Exercise requirements: Please copy out the part of the records that opens with the line containing "Image resolution: width=1200" and closes with the line containing "click(x=76, y=7)", and leave the pictures out of your answer.

Task inputs:

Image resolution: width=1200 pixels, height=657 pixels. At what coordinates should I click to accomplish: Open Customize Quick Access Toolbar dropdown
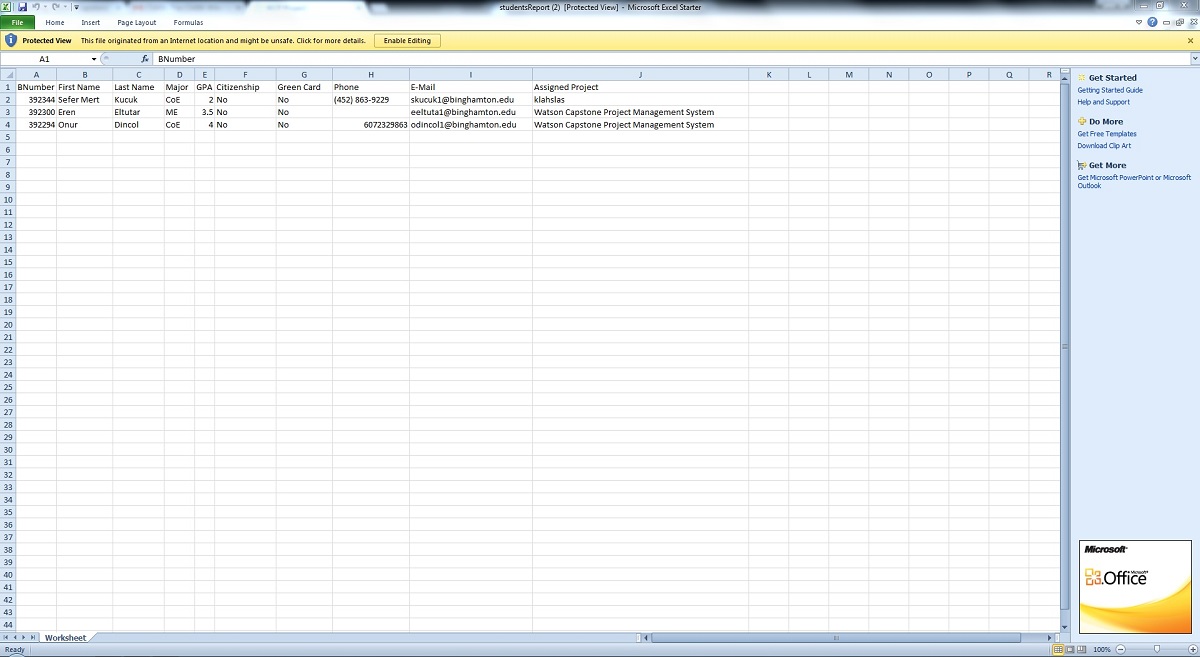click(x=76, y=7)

---

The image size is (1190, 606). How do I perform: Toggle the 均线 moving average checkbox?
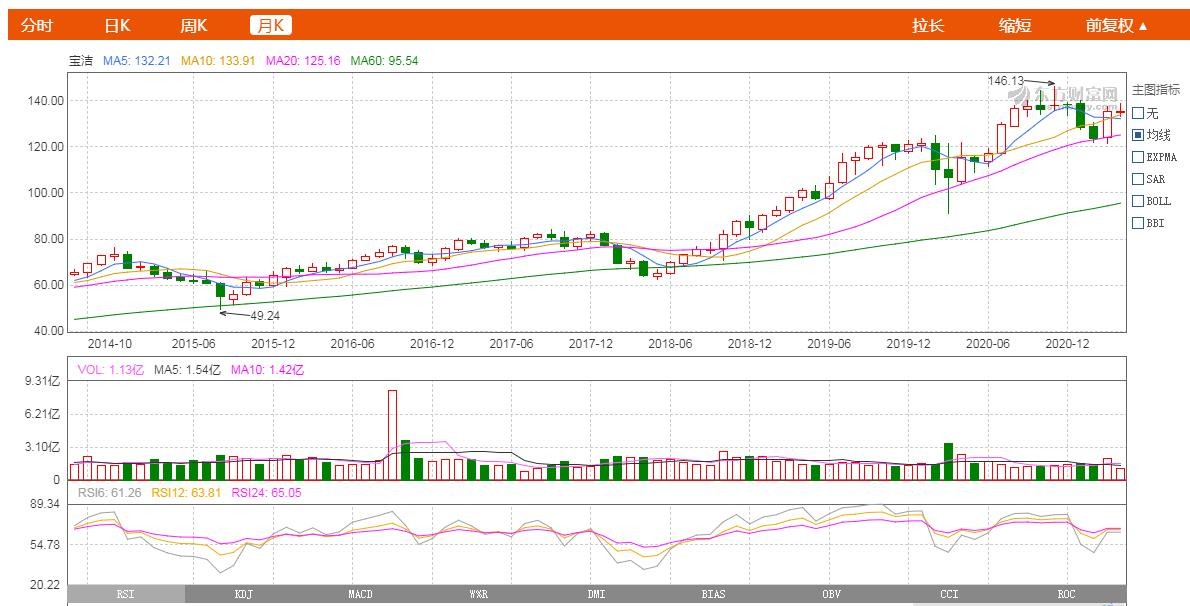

---

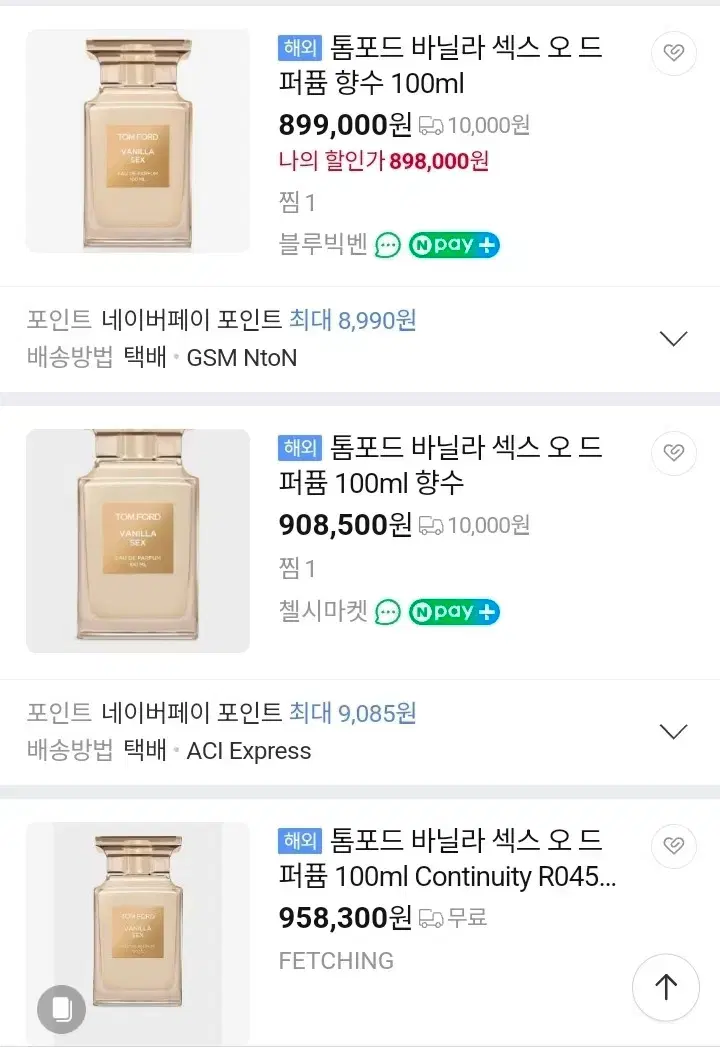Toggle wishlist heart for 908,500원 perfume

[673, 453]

Problem solution:
Image resolution: width=1200 pixels, height=657 pixels. At what coordinates should I click to accomplish: Open Customize Quick Access Toolbar dropdown
click(x=76, y=7)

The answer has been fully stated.